So… I’ve heard the word before, but what exactly is steampunk?
That’s a good question, because not everybody means the same thing.
Some people consider steampunk to be a ‘literary genre’ – often described as “Victorian Science Fiction” – and while the Victorian era and early sci-fi are certainly big influences, that doesn’t really cover it.
- Film played just as large a role in the development of steampunk as literature, and it’s now a label covering games, fashion and music. It’s definitely not just a literary genre.
- There are plenty of steampunk works set before and after the Victorian era – or in parts of the Earth (or entirely fictional worlds) where Victoria’s reign was irrelevant.
- Loads of iconic steampunk works have more in common with fantasy than sci-fi
Other people get hung-up on the specific words – it’s not real steampunk unless it’s got steam-technology on it, or it’s not proper steampunk unless it’s got a punk ethos behind it. But the name has always been catchy branding – riffing off cyberpunk – rather than a particularly appropriate descriptor. Neither steam nor punk are actually essential.
Attempts to try and define it further by narrow time periods and type of technology – dieselpunk, atompunk, gaslamp fantasy, etc – miss the point that steampunk is about remixing history AND science AND fantasy into something new. You don’t need a different label for each new combination – they’re all flavours of steampunk.
I like the definition outlined by the Steampunk Scholar (Mike Perschon). He argues convincingly that steampunk is more akin to a style than a genre, which is why it has translated to films, games and fashion so successfully.
Perschon highlights the three hallmarks of the steampunk style:
- Hyper-vintage (evocative of the pre-digital but post-Renaissance past in broad and fanciful ways)
- Techno-Fantasy (looks like science but works like magic)
- Retrofuturism (how we imagine the past imagining the future)
If a story ticks two of those three boxes, it can probably be called steampunk. That doesn’t mean it can’t be called other things too, of course. Steampunk is an adjective you can tag onto anything. Steampunk adventure. Steampunk romance. Steampunk RPG. Steampunk hat.
Powerclash is a steampunk project.
Why pick steampunk for this project?
I didn’t sit down at the start of this project and specifically decide to create a steampunk world.
The idea of the overarching plot – a global battle royale with superpowers – came first.
The part about the secret alien symbiotes who were behind it all – that landed second.
Third was the concept that this was an alt-history version of Earth, with multiple branching points – from Pangea breaking up differently, through to the outbreak of the choke epidemic.

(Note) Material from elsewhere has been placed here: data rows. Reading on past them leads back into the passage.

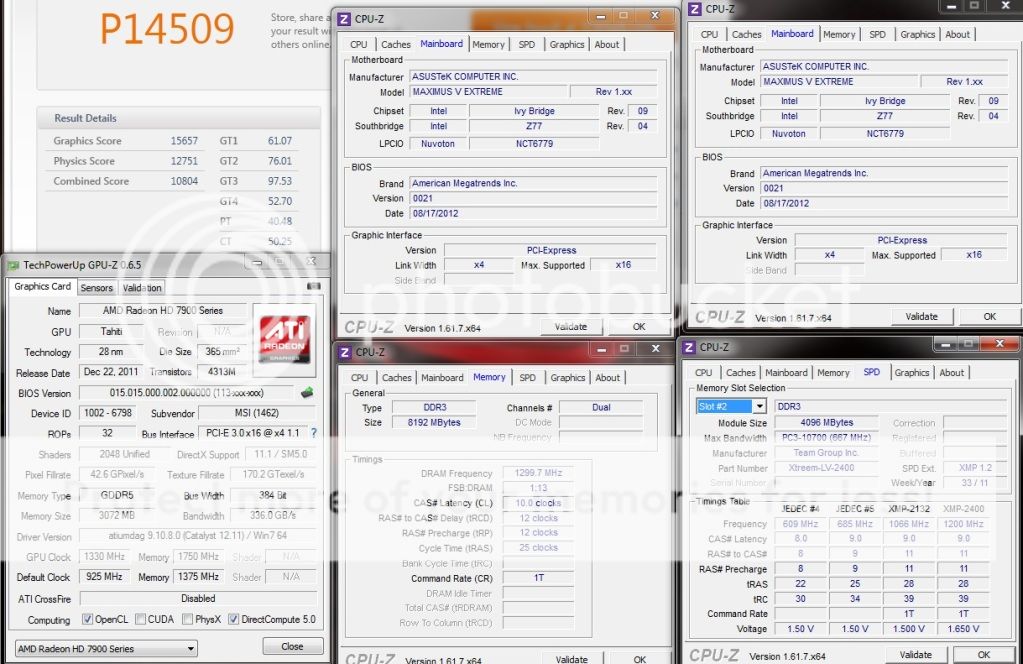The width and height of the screenshot is (1023, 664).
Task: Click the TechPowerUp GPU-Z title bar icon
Action: (x=13, y=265)

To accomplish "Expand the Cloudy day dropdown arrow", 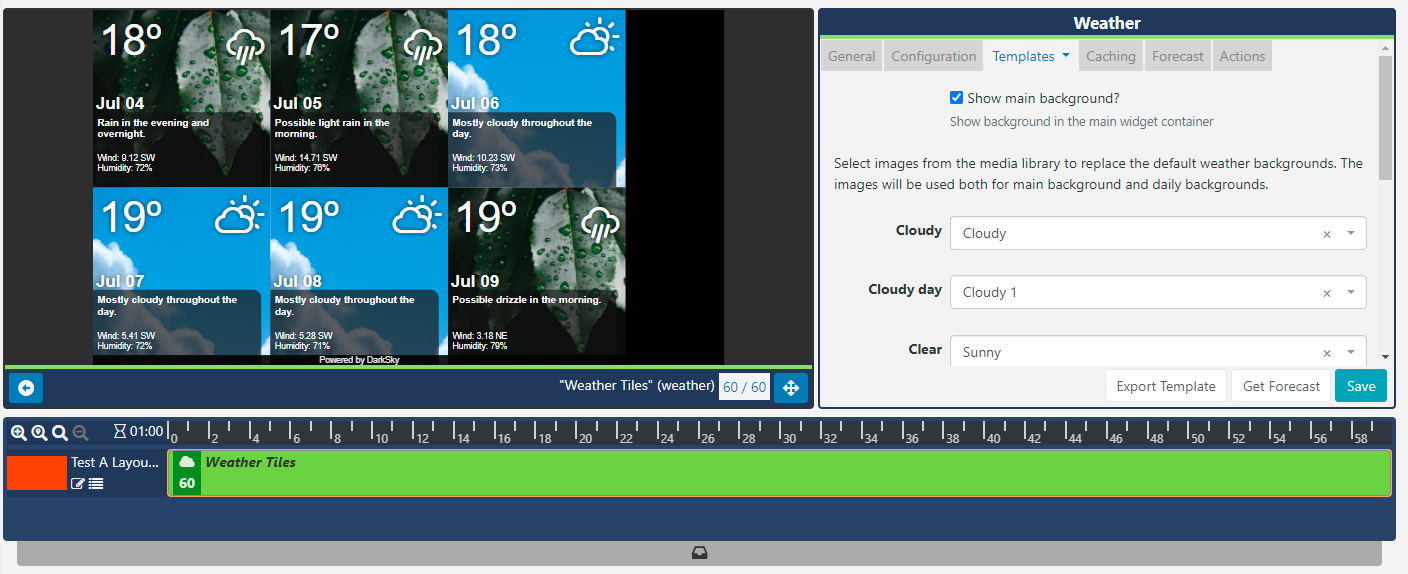I will (1350, 293).
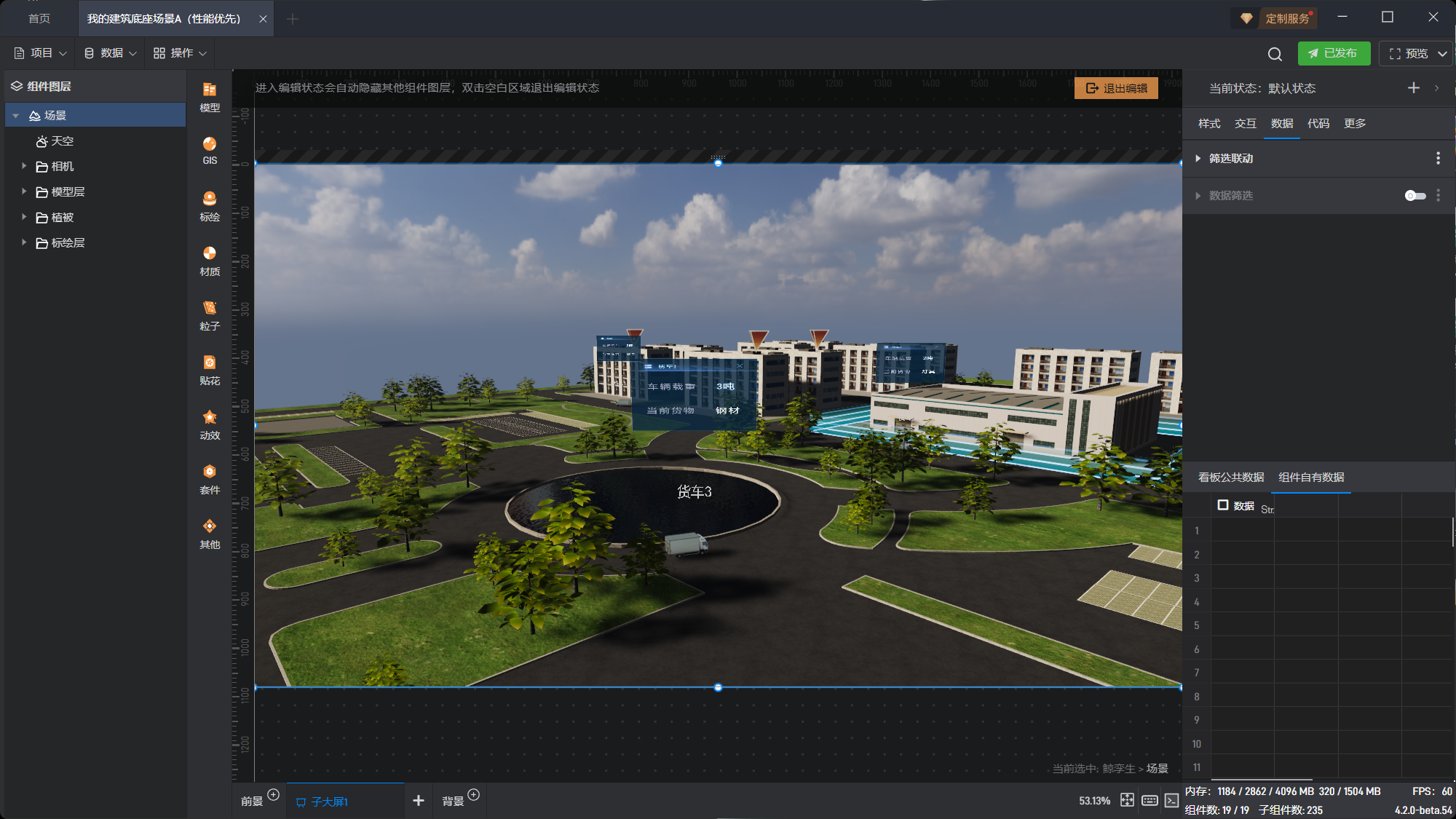Image resolution: width=1456 pixels, height=819 pixels.
Task: Click the 退出编辑 button
Action: coord(1116,88)
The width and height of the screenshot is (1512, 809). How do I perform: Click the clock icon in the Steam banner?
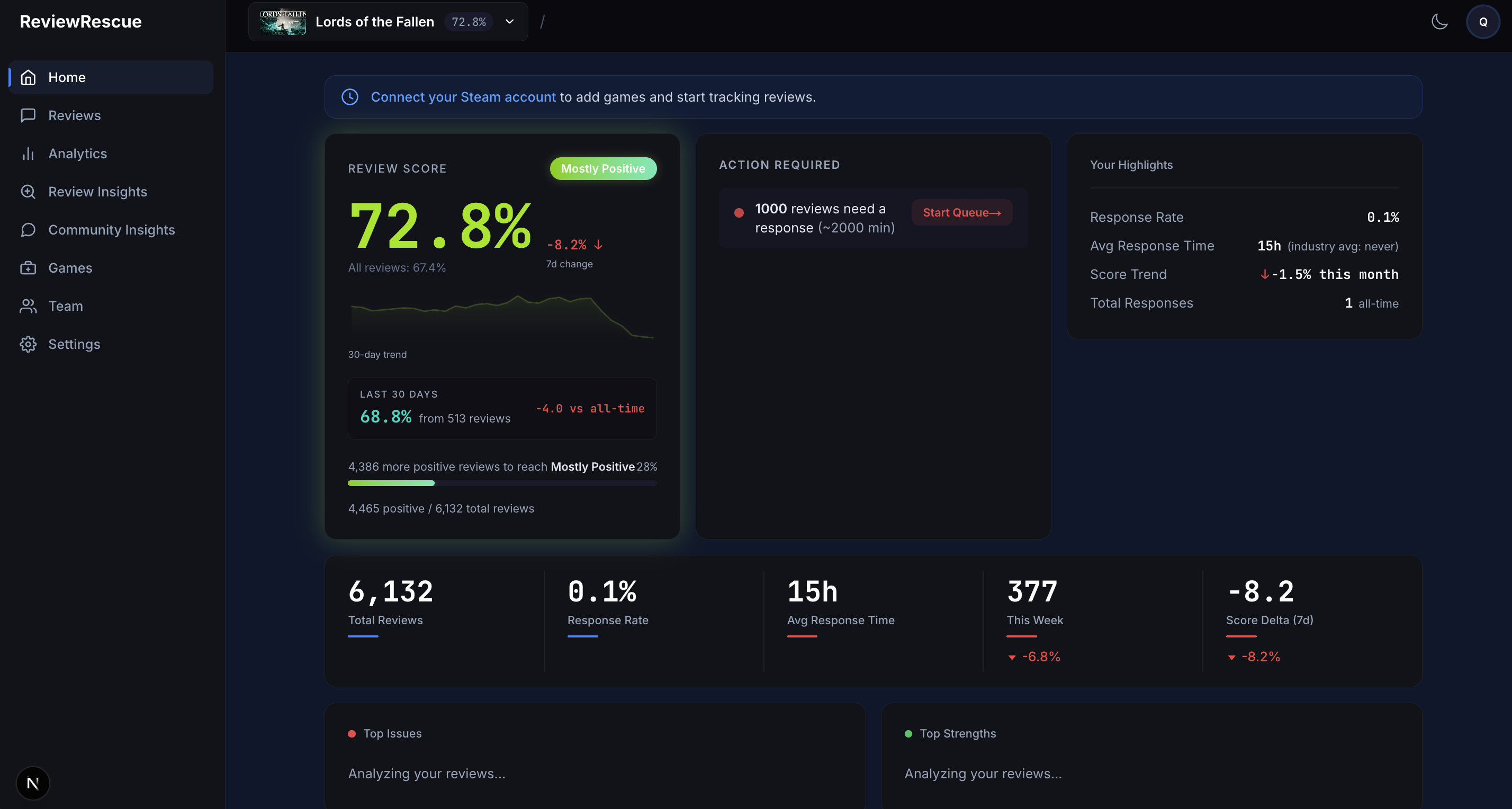point(350,97)
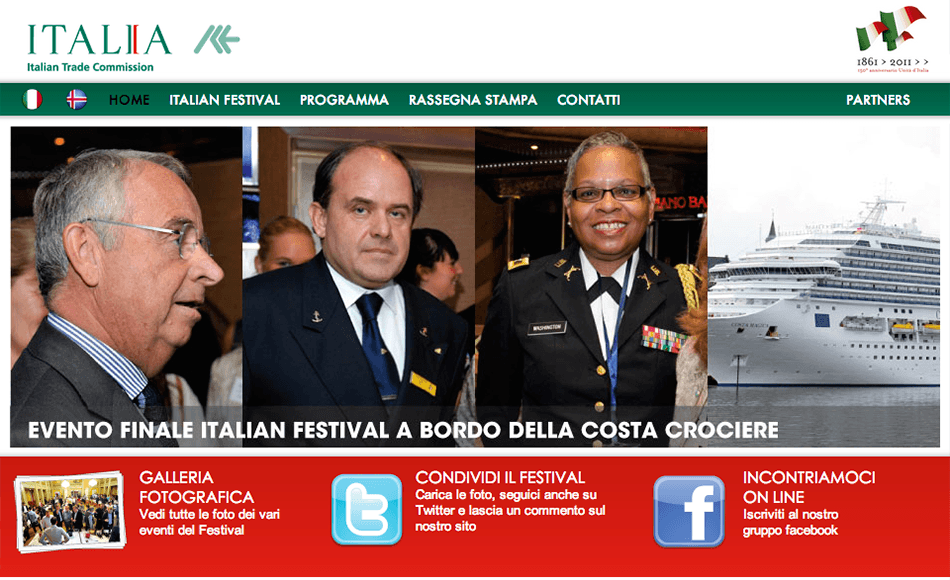Click the Facebook logo icon
Viewport: 950px width, 580px height.
coord(689,512)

At this stage, it didn’t feel very steampunk – I’d have said it was a sci-fi concept.
I was tempted to set it in the far future, but because advanced technology would offer solutions similar to some of our character’s superpowers, it felt like there’d be less influence associated with the powers and it would be too easy for civilians to take control of the Powerclash.
I didn’t want to set it in a modern world, because the project is already focused on characters with unique individual superpowers – a modern setting would make it far too derivative of the contemporary Marvel/DC estates.
Similarly, I didn’t want to set it too far in the past, such as the mediaeval or renaissance period, because I wasn’t aiming for a classic sword and sorcery fantasy.
That landed me in the appropriate time period bracket for steampunk; post-renaissance, but pre-digital.
And because it’s an alternative timeline Earth, where we’re free to mess-around with any sense of historical accuracy – it fits neatly into this concept of ‘hyper-vintage’.
At this point we get to technology. I wanted this to be a global story, with characters drawn from all corners of the planet, but they needed to get close and interact for drama to happen. So I needed to give them easy access to means of travelling around the world relatively quickly. I needed boats, trains and flying machines – staples of the steampunk aesthetic.
Thinking of alt-history vehicles and machines really sparked my imagination. What if an outside force (such as our secret aliens) stopped these humans from taming electricity, or refining oil? How might other technologies have been refined if they weren’t replaced? It quickly became an essential part of the project. I was seeing beautifully mad clockwork and steam contraptions, many of which would need a helping hand to defy physics. I didn’t want to lean too far into outright techno-fantasy: no creating magical new energy sources or implausible materials – this is still supposed to be a realistic-adjacent alternative Earth. But we can certainly lean into that gap of what makes it ‘alternative’ and imagine geological, biological and cultural variations which could result in different resources for these people to work with. It may be a bit subtler than aether powered flapters, or adamantium claws, but it’s still an excuse for why X which wouldn’t work on our Earth, work here. It’s still techno-fantasy.
Having hit two of the three hallmarks, I had to admit that Powerclash was now a steampunk project.
But was it retrofuturist? Had I completed the steampunk clean sweep?
So far – no. Neither the overall concept, nor the worldbuilding as developed to date, are concerned with how the people of a specific time imagined the future. But that’s not to say that individual stories written within the Powerclash universe couldn’t tick that final box one day!
I didn’t pick steampunk for the project – I just set about developing the concept, and then one day it stood up and told me that it was steampunk now – and I couldn’t be prouder.